= Marlim =

Oil field in Campos Basin, Brazil

Marlim is a giant Brazilian oil field located in the north-eastern part of the Campos Basin, about 110 km offshore Rio de Janeiro, in water depths ranging from 650 to 1,050 m. Marlim means marlin, in Portuguese.

Marlim was originally discovered by well in February 1985. The 75 m column was predominantly unconsolidated sandstone, with a permeability as high as two darcies. The discovery also showed high-gravity oil (17-21 degree API). At the time of discovery, the Marlim reservoir had an oil-in-place volume of about 9 billion barrels and an expectated 1.7 billion barrels of oil in total reserves.

==Geology==
The Marlim field consists of a single Oligocene producing horizon of sandstone turbidites, with an area of 152 km^{2}. Reflection seismology in 1972 disclosed a faulted anticline and seismic amplitude bright spot, which was drilled by wildcat 1-RJS-219A in 1985 and discovered oil.
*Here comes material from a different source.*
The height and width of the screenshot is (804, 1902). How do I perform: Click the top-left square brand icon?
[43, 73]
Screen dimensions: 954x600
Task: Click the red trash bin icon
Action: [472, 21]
The stratigraphy of the Campos Basin starts with the Lower Cretaceous Lago Feia Formation a source rock, followed by the Albian Macae Formation consisting of shallow water carbonates overlain by late Albian shales, marls, calcilutites, and turbidite sandstones. From this formation through most of the Cenozoic, the Campos Formation was deposited, consisting of deep water turbiditic sandstones and shales, the main producers in the Albacora and Marlim fields. Finally, the basin was filled by the Ubatuba Formation, consisting of slope and shelf deposits.